I am just back from Como, Italy where I attended RecSys2017. It was great to meet all the people in person whose work I have been reading and whose presentations I have YouTubed. And more importantly, it was great to talk about my work and get it verified by people working on similar problems. I am in the legal content business now, and I have to admit that I didn’t find anybody who was having the same type of content as us, but it has some of the same types of challenges as for example news sites battle with. A large part of my reason going to a conference like the RecSys, is also to polish off the reasons why I do what I do. To meet so many geeks and discuss all the nerdy details is a great way to charge my motivation for doing it.
RecSys is an academic conference, where aspiring researchers come to show off their research, improving accuracy in predicting ratings on a narrow list of datasets. But it also has an industry track, where the industry comes to show off how they do recommender systems in practice. I think that both parts are great, only I would wish that research is a little bit more geared towards running them online, and the industry being a bit more technical. But it is a huge strength that both industry and academia are present. And I hope that will continue.

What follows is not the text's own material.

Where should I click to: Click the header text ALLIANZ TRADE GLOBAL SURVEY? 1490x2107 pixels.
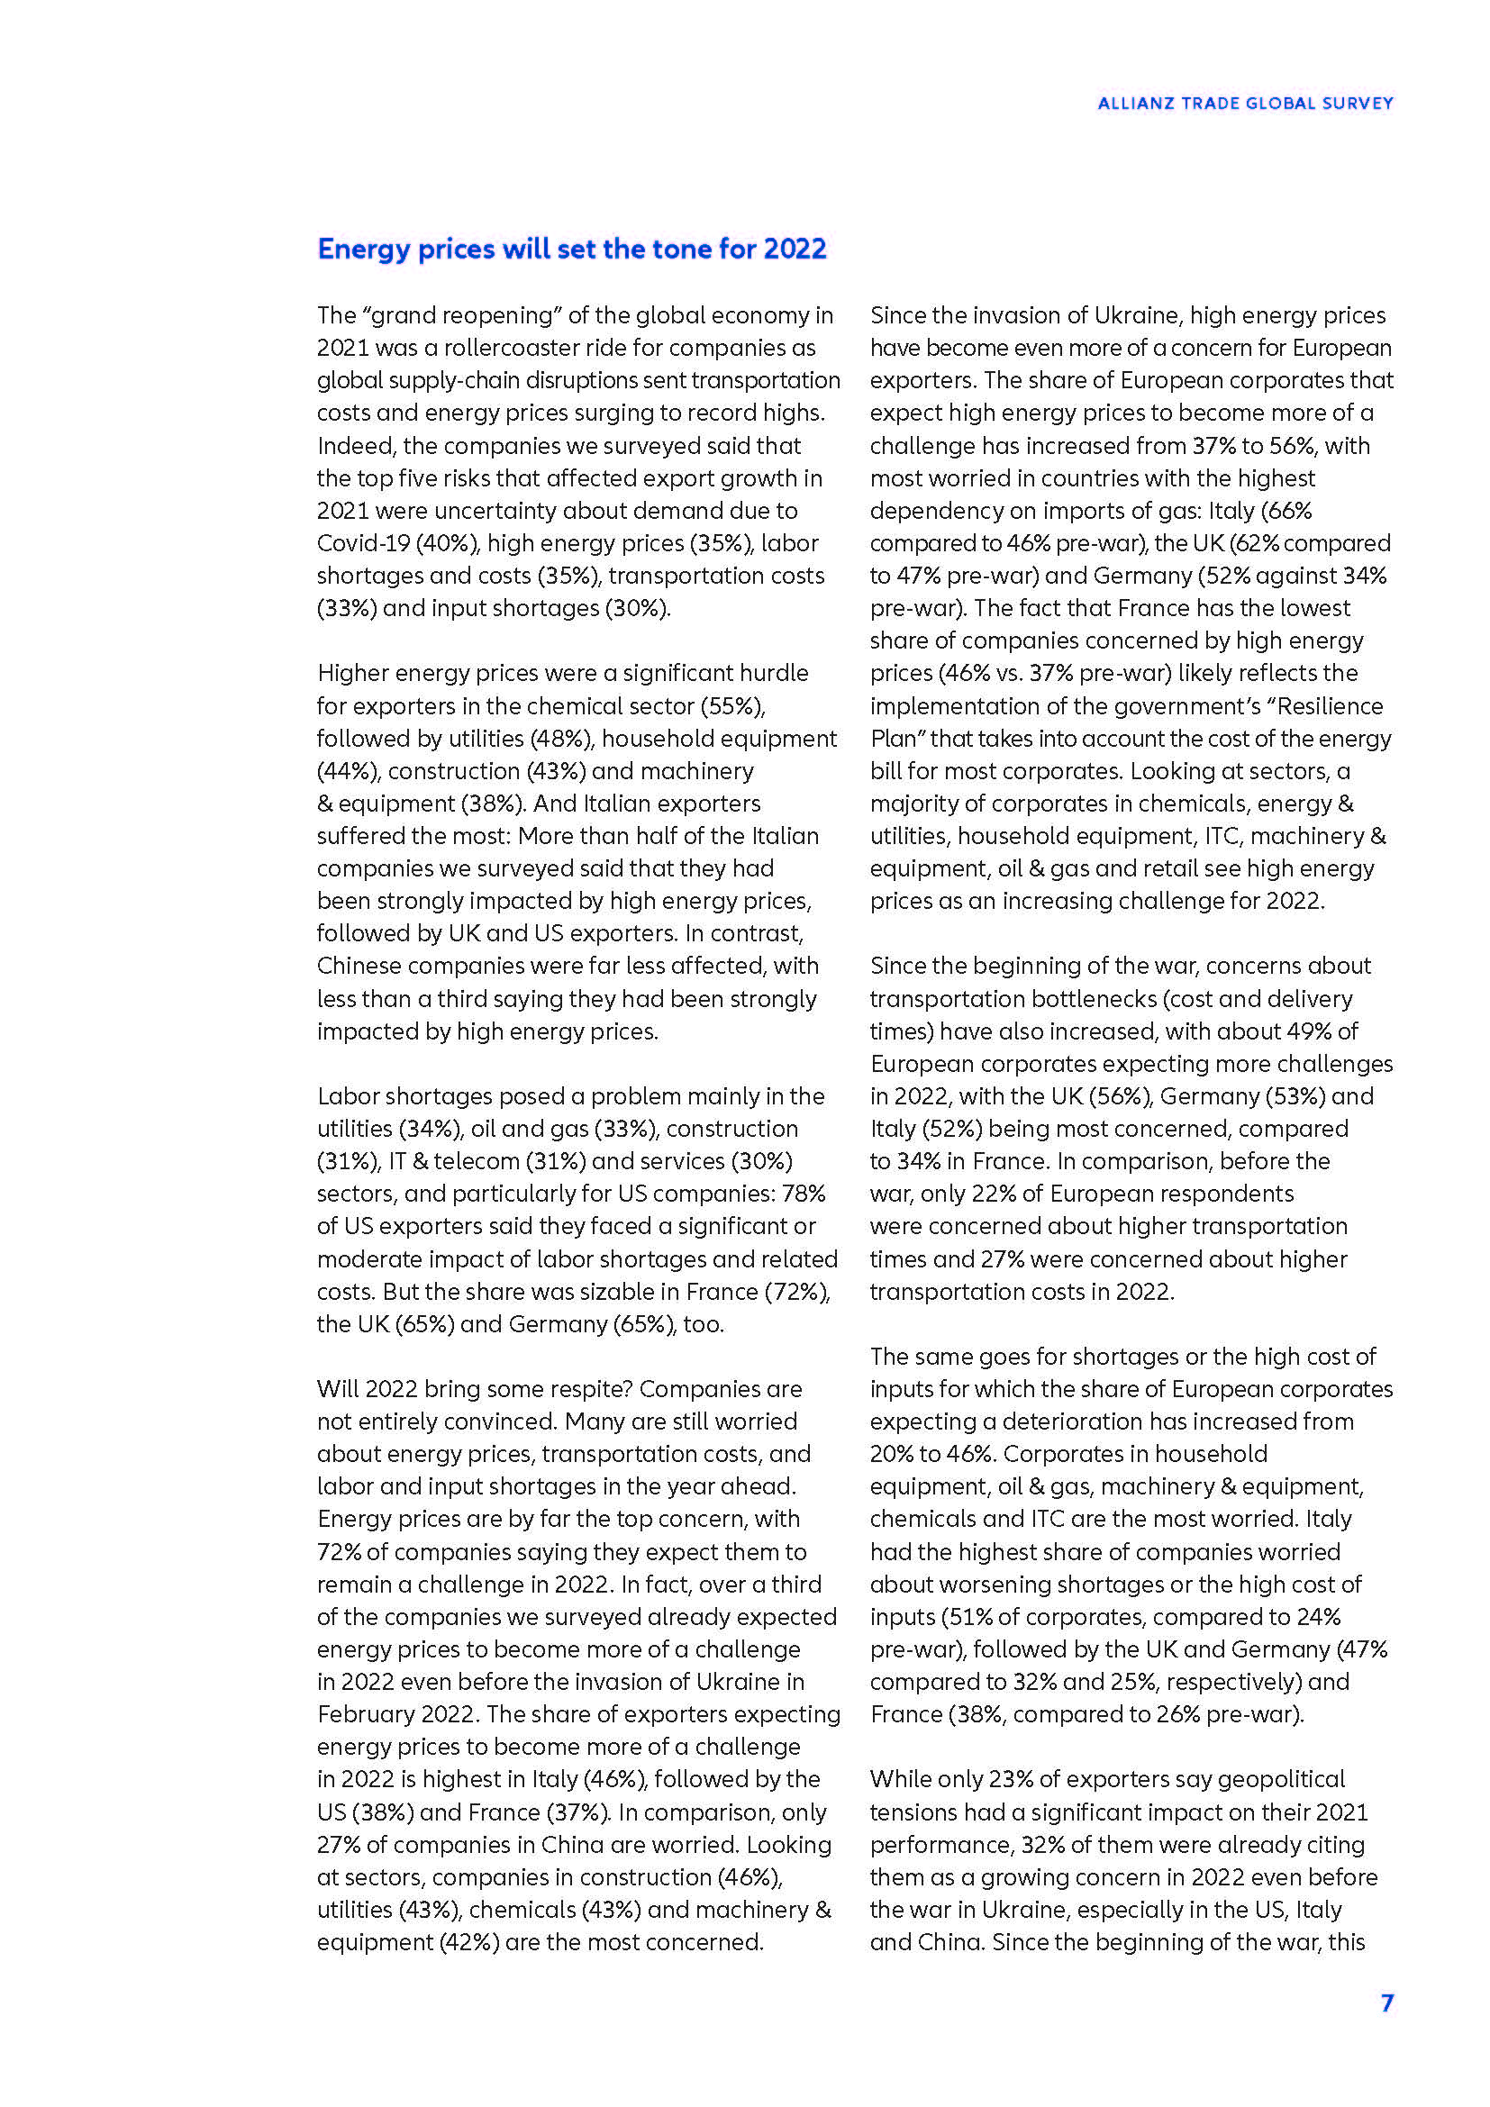point(1245,104)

At lunch, a group of us would meet under the trees of the beautiful Villa Erba, where we had lots of interesting talks about how we could make the research part more relevant for business’ – most of us being professionals. And we all agreed (stop me if I am wrong :)) it is a shame that all research is evaluated offline using metrics that most businesses (and researchers) actually agree that it doesn’t say anything about the quality of the recommender system. The result is that researchers are left with the task of optimizing machine learning algorithms using datasets, which are meant to be used for recommender systems, rather than actually doing recommender systems.
The metrics used are also a point to discuss because using precision and recall at K is not a good measurement of a recommendation, but it is the best that they/we have come up with. But if that is what we should measure the quality of research, and use it as a benchmark, we should also agree on the how to split the data into training and test set, how we should sort the ratings split by the users in the test set. I have seen several good talks at the conference about creating a framework for doing this, but it seems that it gets forgotten again as soon as the question round is finished.
Next year’s conference has a challenge sponsored by Spotify, which is great, and I look forward to playing with the data, I wish that they could also make a live service available for researchers to try out their algorithms live, and there by also focusing research on many of practical issues that are faced by a recommender systems engineer.
No matter what I hope to be there again at RecSys 2018.